(Check out our other player card posts here.)
I take back everything I thought about Ed Glynn.
The first time I encountered the big southpaw, he was peering out at me from inside a teal(ish) wax wrapper on his 1983 Donruss card. Here is what that looked like, sans wrapper:
No hat, long hair, scraggly mustache, squinty eyes that didn’t inspire trust … he looked a lot some of the high school boys who always gave me trouble on the bus.
And to top it all off, he was a member of the Cleveland Indians, who had always been bad and always would be bad, as far as I knew.
And on top of that, Ed Glynn had a 12-15 lifetime record with a 4.02 ERA over five seasons.

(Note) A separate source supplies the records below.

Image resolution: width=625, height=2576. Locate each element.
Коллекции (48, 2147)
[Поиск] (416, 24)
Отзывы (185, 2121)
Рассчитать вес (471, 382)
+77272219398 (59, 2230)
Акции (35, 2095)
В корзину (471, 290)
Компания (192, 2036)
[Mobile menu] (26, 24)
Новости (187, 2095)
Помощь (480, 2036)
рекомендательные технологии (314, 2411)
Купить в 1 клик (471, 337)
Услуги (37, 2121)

That 1983 Donruss card popped up in my collection all the time through the years as I sorted and planned and schemed through trades, and it was my enduring impression of Ed Glynn.
Everything changed when I stumbled across some 1981 Topps baseball cards at a flea market this fall, though. As I thumbed through a stack filled with Pete Falcones and Jerry Remys and even an occasional Freddie Patek, guess who greeted me.
Go ahead guess …
Well, yes, Kiko Garcia. Of course. That goes without saying.
But also …
I know, right? Who even knew he had other baseball cards? This one is a doozy, too … see?
Now, I realize that shot was taken mid-pitch, but I don’t know if I’ve ever seen a delivery quite like that, or at least a baseball card showing a delivery quite like that. Glynn looks like some Hell beast who has just clawed his way out from the edges of the netherworld to crank his angry, nasty lightning ball toward the head of whatever batter has offended Glynn’s New York Mets teammates.
The splayed legs, the ghastly pale arms rising in a zombie fury, the flames of hair jutting out from under Glynn’s cap, the off-balance core refusing to give way to the gravity of the fiery lava below, just out of view of the shot … man, this card is all violent and gritty motion.
And it’s made all the more awesome by a full Mets uniform, cap included, making Glynn look like a real (fierce) baseball player.
Finding this card sent me in search of a video of Glynn in action.
I struck out on that front, but I did find out a few interesting things about the man. If you want to read a fairly complete account (as far as I know), you can check out this post at Centerfieldmaz. The Cliffs Notes version is here …
- Ed Glynn was born and raised in Flushing, a Queens neighborhood within sight of Shea Stadium as it was being built.
- While in high school during the late 1960s, Glynn got a job at Shea as a hot dog vendor.
- After signing with the Detroit Tigers as an amateur free agent in 1971, Glynn spent four years in the minor leagues before making his Major League debut with Detroit late in the 1975 season.
- Right before the 1979 season began, Detroit traded Glynn to the New York Mets for Mardie Cornejo. He made his Mets debut on June 1 and his Shea Stadium debut on June 10.
- Earlier, in May, the Mets “honored” Glynn with a hot dog container featuring his uniform number (48). Glynn *ahem* ate it all up and climbed into the stands to sell hot dogs during the game.
It’s a great story of a hometown boy who came home and was still able to be Ed from the block. How great is that? How can you not love Ed Glynn baseball cards after that?
After an injury-plagued 1980 that saw his performance slip, Glynn made his voyage to Cleveland, traded in exchange for a player to be named later, who turned out to be Matt Bullinger. After three seasons and some regrettable cardboard with the Tribe, Glynn was “purchased” by the Mets in June 1984.
He never made it back to Shea Stadium before New York sold him to the Boston Red Sox that November, who in turn sent him to the Montreal Expos in May of 1985.
Glynn would make three appearances with the Expos that summer, tossing 2 1/3 innings and giving up five runs for a hefty 19.29 ERA.
He was 32 at the time, and that would be his last shot at the Majors. He bounced around the minor leagues for another five seasons, though, including a comeback attempt at age 37 in 1990, before hanging up the spikes for good.
Glynn’s last Major League Baseball cards appeared in the 1983 sets, including that Donruss mess and a Fleer card on which he wore his Bud Anderson mask:
Ed Glynn was no superstar pitcher, but he played in the Major Leagues for parts of 10 years and took the mound in his hometown.
Suffering through immortalization on an ugly 1983 Donruss baseball card seems a small price to pay for all that.
Especially when you can fall back on gems like Glynn’s 1981 Topps firebrand masterpiece.